The new mother nature taking over, as witnessed elsewhere in the world this past year (Egypt, Yemen, Libya, Syria to name four locations), fueled and fed by 'social media' who passed the word faster than Revere and Dawes on meth, has come to the Land of Opportunities (for some). The rhetoric is in places a bit hackneyed and trite, sorry my brothers and sisters, word. Make no mistake, large and growing larger by the hour, groups of people from every strata of American society are f'ing cranked.

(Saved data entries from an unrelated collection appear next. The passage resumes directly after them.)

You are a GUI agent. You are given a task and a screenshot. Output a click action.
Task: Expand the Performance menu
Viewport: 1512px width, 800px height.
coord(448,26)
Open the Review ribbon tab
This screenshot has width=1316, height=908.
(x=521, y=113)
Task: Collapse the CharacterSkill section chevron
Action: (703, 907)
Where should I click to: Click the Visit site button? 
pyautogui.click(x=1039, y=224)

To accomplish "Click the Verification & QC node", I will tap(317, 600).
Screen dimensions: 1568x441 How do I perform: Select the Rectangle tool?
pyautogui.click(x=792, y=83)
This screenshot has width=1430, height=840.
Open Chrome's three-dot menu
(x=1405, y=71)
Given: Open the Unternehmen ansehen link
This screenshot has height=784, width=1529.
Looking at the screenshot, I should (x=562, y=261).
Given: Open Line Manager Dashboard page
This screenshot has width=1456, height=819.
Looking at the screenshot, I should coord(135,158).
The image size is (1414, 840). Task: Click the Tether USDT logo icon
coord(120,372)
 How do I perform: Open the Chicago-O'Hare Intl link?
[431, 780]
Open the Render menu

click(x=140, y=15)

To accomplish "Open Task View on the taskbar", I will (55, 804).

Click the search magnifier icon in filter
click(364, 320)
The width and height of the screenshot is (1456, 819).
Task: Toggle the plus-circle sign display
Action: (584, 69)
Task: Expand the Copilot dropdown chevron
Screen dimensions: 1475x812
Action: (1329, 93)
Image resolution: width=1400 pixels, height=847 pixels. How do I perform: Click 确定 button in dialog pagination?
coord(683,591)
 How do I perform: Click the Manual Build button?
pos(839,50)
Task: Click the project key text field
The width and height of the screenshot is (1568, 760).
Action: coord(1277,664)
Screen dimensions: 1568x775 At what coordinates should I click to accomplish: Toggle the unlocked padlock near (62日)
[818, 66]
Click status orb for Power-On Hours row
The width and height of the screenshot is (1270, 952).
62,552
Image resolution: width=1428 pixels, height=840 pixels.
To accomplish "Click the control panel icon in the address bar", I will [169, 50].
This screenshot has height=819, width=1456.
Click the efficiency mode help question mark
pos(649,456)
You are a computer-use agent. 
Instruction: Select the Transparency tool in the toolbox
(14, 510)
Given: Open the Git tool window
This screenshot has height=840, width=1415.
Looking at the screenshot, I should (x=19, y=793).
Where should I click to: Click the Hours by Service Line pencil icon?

That we're invoking Ike's Ghost suggests if you dismiss this as a lark, you do so at your own peril.
We've always been a country of divides, not just Continental (or Cadillac, in the interest of equal automobiles) but geographic, religious, gender, and let's not forget race and age, but we've come to the big one, the one that the Bank of America, whose ass Buffett, not Jimmy the other one, saved a few weeks back and money changers like the biggest quartet since The Beatles, Merrill Lynch, Pierce, Fenner and Smith were hoping would remain unnoticed. Rich and not so much.
It might have remained unremarked upon, if the same folks with all the money (already) hadn't screwed themselves, and then the rest of us, when the financial house of cards they'd built collapsed, one pillar of sand after another. Donne's Bell tolled for one and all, even those who have more balls than bells and if this isn't an emergent occasion, I don't know what would be. We have an atmosphere of anger so palpable you can cut it with a knife, but you'll want to use a spoon to get every drop.
The Founders of our American Democracy watched with equal parts fascination and horror as The French Revolution, modeled on our own, descended into a Reign of Terror, creating misery and mistrust from which Europe spent a half century digging out. Is there a 100% chance that the same fate awaits all of us? Who can say? But in terms of mathematical inevitability, we are the 99%. But the men who spurred us on, sit in judgment of all wrong. They decide and the shotgun sings the song.